Entries taken from a collection:
--------------------------------------------------

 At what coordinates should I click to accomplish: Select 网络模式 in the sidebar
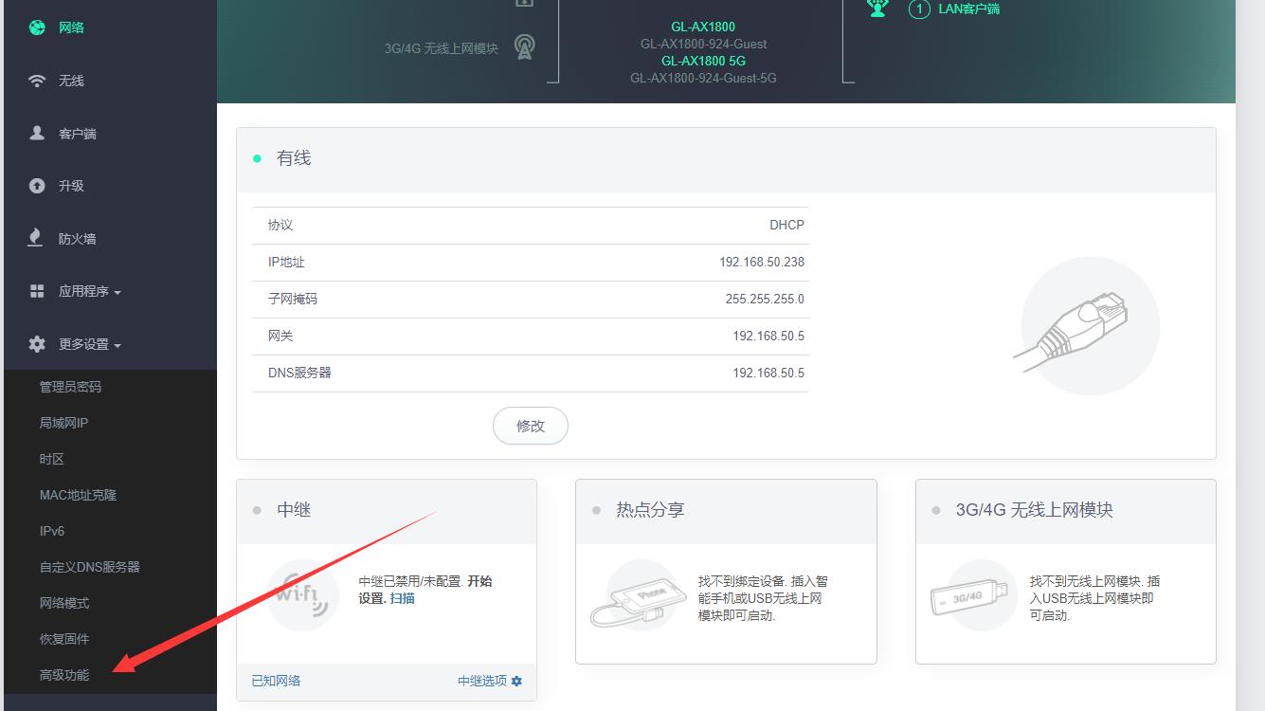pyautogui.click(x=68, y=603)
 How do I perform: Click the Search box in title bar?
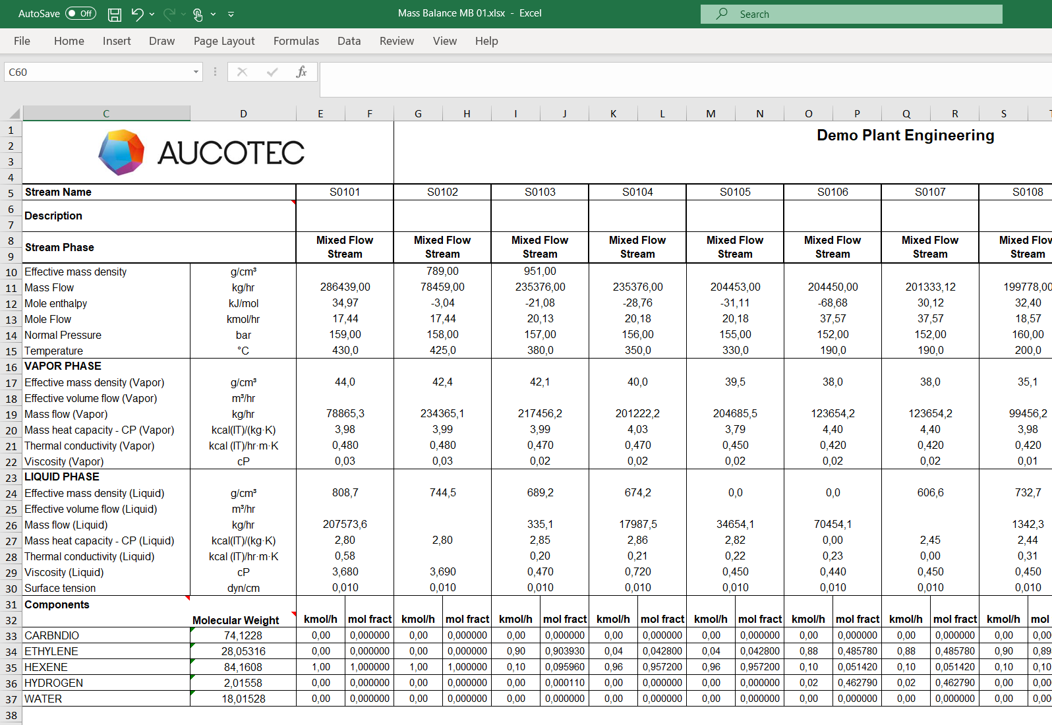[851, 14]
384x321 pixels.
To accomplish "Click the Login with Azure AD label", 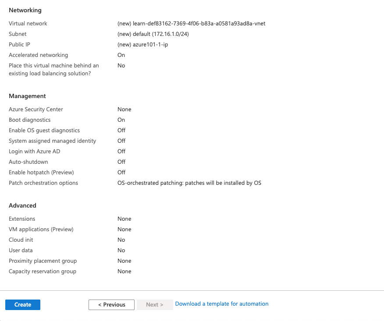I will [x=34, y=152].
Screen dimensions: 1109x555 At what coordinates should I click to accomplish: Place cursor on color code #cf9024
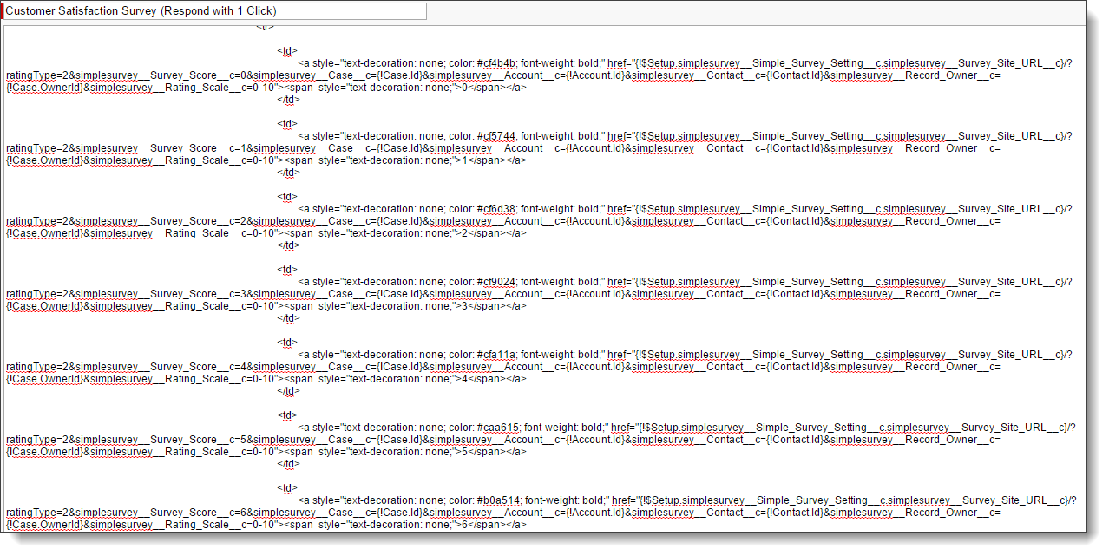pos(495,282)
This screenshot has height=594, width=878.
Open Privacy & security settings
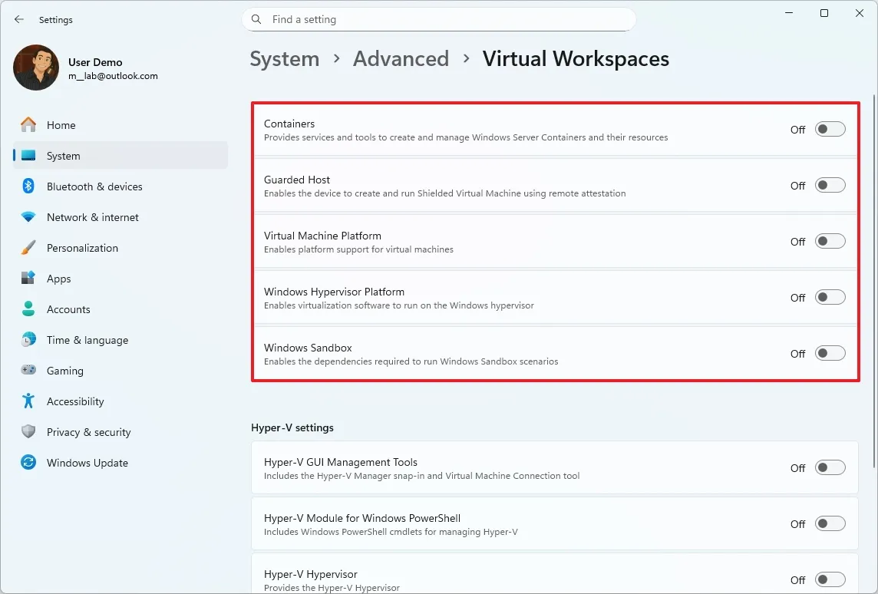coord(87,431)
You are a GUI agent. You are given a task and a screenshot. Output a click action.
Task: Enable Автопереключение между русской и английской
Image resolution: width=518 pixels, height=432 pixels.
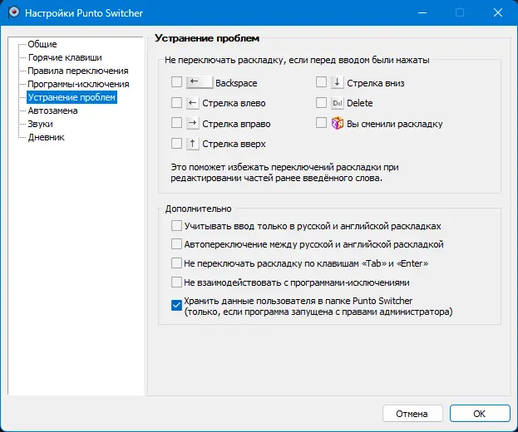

--------------------------------------------------

*Assignment:*
Would you reproduce the lines from the one with "Open Privacy & security settings" through the final line of the data above, exactly and only those, without any pictures?

*Your solution:*
Open Privacy & security settings
coord(87,431)
You are a GUI agent. You are given a task and a screenshot. Output a click action.
Task: Enable Автопереключение между русской и английской
Image resolution: width=518 pixels, height=432 pixels.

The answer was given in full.